Problem to solve =>
Look for the word "category" in the records, and copy each line where it appears.

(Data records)
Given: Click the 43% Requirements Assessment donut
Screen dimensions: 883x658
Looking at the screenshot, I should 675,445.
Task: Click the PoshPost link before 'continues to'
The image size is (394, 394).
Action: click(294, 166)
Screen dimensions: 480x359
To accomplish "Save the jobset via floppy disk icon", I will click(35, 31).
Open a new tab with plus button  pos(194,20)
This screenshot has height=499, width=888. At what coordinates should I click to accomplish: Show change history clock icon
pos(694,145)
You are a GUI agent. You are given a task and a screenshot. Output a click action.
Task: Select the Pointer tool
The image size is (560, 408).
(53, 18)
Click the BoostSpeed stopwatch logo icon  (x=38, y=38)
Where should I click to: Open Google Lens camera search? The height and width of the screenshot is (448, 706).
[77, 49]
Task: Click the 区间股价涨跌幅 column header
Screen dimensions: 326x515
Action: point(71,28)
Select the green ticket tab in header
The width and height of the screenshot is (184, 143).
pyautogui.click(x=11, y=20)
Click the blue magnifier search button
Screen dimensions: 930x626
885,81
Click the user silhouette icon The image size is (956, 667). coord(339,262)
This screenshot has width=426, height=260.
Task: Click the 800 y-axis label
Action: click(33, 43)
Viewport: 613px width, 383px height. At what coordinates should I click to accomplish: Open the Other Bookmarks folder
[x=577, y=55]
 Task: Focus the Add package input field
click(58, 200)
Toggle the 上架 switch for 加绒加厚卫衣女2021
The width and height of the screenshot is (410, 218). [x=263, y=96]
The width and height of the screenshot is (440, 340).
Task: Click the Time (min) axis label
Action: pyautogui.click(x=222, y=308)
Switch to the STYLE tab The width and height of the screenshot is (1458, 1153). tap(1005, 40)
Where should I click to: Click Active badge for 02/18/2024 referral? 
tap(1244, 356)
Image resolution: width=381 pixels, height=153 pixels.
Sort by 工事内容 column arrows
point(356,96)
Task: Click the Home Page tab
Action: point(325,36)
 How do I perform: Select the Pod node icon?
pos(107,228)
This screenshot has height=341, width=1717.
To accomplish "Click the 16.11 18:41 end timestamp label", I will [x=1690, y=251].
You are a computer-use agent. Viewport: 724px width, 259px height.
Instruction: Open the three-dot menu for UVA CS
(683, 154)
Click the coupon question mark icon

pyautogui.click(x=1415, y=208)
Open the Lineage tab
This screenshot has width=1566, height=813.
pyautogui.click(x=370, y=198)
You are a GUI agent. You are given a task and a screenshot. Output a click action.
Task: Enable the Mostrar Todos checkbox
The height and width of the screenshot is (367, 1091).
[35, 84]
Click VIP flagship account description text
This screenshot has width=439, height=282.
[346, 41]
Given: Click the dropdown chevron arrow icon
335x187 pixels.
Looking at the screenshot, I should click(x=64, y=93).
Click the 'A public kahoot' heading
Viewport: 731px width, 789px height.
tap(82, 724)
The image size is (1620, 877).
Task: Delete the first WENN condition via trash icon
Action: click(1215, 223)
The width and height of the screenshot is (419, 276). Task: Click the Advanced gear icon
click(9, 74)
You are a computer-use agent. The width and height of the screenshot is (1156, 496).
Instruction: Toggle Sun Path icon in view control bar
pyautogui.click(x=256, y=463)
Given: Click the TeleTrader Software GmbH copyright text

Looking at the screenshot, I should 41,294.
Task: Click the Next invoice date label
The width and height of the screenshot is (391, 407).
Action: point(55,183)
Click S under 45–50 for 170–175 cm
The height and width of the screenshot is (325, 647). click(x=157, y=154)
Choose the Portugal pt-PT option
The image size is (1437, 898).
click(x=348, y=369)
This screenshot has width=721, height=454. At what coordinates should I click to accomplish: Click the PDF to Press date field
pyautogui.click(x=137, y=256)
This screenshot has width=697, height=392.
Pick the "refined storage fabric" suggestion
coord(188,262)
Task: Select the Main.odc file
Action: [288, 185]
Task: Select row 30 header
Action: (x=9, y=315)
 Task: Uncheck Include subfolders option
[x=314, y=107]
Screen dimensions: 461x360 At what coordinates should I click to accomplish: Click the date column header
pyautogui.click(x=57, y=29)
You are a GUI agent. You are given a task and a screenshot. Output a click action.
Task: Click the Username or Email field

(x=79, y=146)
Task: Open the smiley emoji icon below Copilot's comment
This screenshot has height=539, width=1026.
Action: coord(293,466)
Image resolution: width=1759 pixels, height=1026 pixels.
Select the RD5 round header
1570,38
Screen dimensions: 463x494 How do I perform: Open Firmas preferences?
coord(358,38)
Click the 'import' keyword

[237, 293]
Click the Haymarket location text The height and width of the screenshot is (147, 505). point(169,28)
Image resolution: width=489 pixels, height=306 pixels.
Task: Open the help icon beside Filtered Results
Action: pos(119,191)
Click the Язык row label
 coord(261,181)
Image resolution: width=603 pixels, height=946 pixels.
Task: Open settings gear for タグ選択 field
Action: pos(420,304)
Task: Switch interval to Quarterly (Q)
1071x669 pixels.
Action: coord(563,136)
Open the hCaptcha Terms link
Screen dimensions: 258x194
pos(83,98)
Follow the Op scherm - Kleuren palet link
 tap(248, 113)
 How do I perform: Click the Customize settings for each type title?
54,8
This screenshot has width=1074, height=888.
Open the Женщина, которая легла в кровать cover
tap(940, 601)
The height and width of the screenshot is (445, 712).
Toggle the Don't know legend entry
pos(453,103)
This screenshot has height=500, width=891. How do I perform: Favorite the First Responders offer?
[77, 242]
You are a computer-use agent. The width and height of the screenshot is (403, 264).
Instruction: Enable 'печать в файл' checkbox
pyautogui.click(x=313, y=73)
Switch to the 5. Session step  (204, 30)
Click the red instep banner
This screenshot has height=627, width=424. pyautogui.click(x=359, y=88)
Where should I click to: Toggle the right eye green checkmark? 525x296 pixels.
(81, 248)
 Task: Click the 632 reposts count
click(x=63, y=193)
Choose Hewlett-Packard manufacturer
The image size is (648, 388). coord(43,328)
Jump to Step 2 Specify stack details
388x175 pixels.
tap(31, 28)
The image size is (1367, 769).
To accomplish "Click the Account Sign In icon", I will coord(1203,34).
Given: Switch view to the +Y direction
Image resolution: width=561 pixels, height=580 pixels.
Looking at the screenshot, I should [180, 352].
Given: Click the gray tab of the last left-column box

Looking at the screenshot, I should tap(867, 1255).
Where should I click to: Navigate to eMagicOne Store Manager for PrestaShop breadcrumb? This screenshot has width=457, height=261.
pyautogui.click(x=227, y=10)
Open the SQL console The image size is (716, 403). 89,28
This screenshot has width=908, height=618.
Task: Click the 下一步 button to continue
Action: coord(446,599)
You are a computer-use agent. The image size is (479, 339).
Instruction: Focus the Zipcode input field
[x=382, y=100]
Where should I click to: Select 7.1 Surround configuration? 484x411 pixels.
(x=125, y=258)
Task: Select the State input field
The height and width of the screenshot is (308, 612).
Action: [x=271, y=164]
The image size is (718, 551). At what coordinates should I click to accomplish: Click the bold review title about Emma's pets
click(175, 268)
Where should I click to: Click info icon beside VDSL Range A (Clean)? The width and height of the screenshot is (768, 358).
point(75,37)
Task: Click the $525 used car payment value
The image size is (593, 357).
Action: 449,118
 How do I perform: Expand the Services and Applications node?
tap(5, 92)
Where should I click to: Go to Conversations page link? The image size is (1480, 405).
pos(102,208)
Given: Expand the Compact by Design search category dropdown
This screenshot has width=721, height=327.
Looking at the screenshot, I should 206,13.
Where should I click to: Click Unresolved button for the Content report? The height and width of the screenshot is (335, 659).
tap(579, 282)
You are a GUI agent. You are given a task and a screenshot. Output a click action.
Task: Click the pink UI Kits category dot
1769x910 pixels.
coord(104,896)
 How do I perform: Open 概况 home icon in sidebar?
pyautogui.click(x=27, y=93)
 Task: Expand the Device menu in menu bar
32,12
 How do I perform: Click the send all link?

Exercise solution =>
Given: Expand the Compact by Design search category dropdown
Task: Click the pink UI Kits category dot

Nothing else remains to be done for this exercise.